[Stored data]
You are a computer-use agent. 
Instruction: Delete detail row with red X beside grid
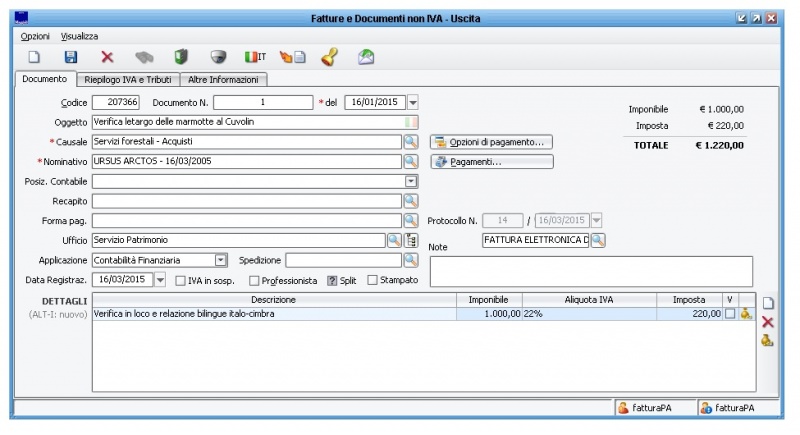767,322
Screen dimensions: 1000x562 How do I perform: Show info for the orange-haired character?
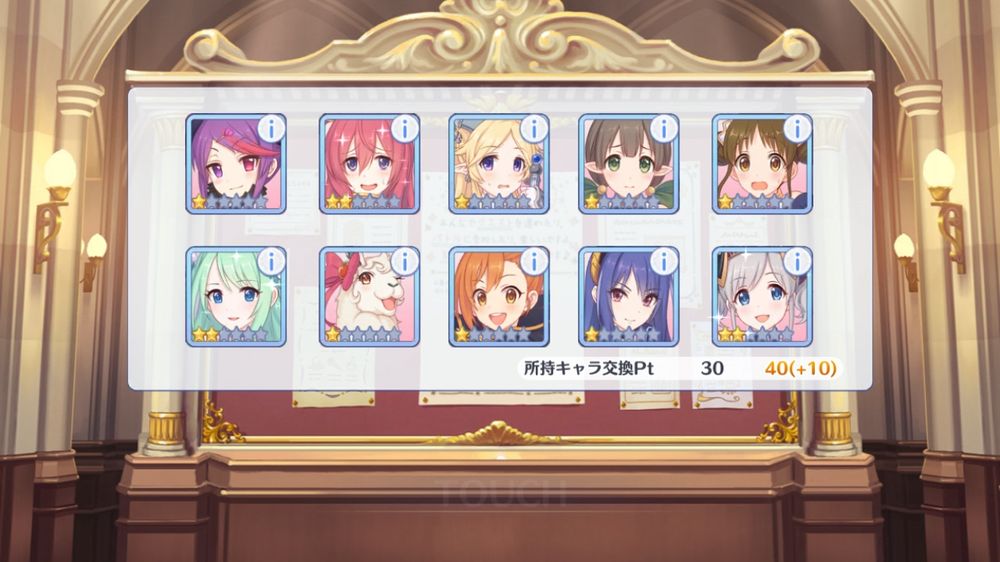[534, 262]

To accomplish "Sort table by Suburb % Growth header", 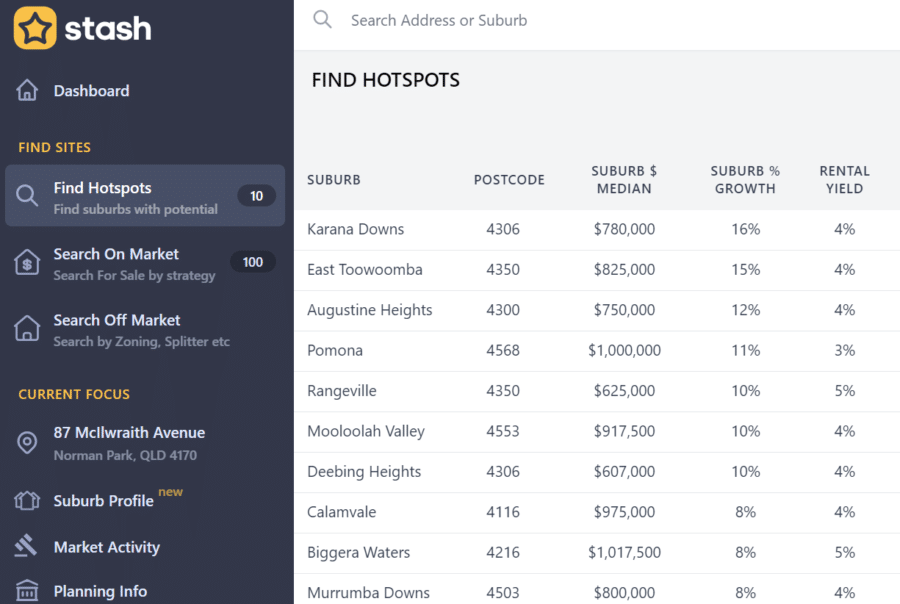I will tap(745, 180).
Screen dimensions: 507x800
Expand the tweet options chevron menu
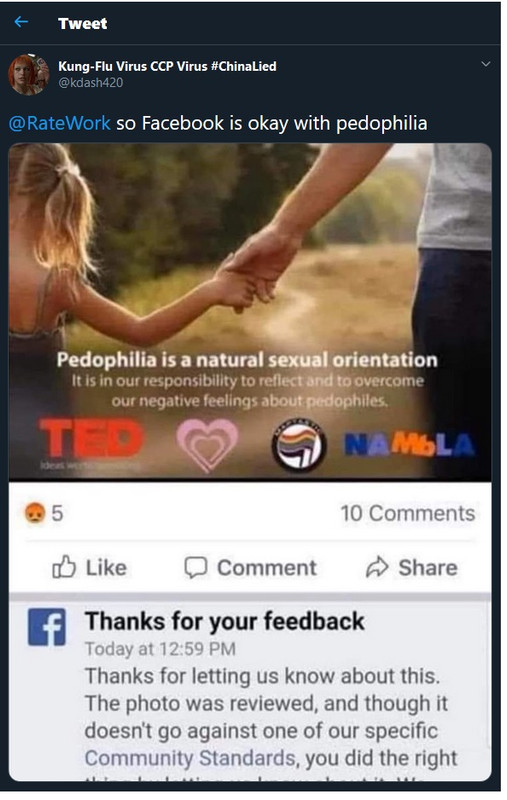point(486,64)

* **Exercise instructions**
Omit the pictures, then extract verbatim only those lines that fall between the line containing "Screen dimensions: 507x800" and the final line of the records above, both included.

* **Exercise answer**
Screen dimensions: 507x800
Expand the tweet options chevron menu
point(486,64)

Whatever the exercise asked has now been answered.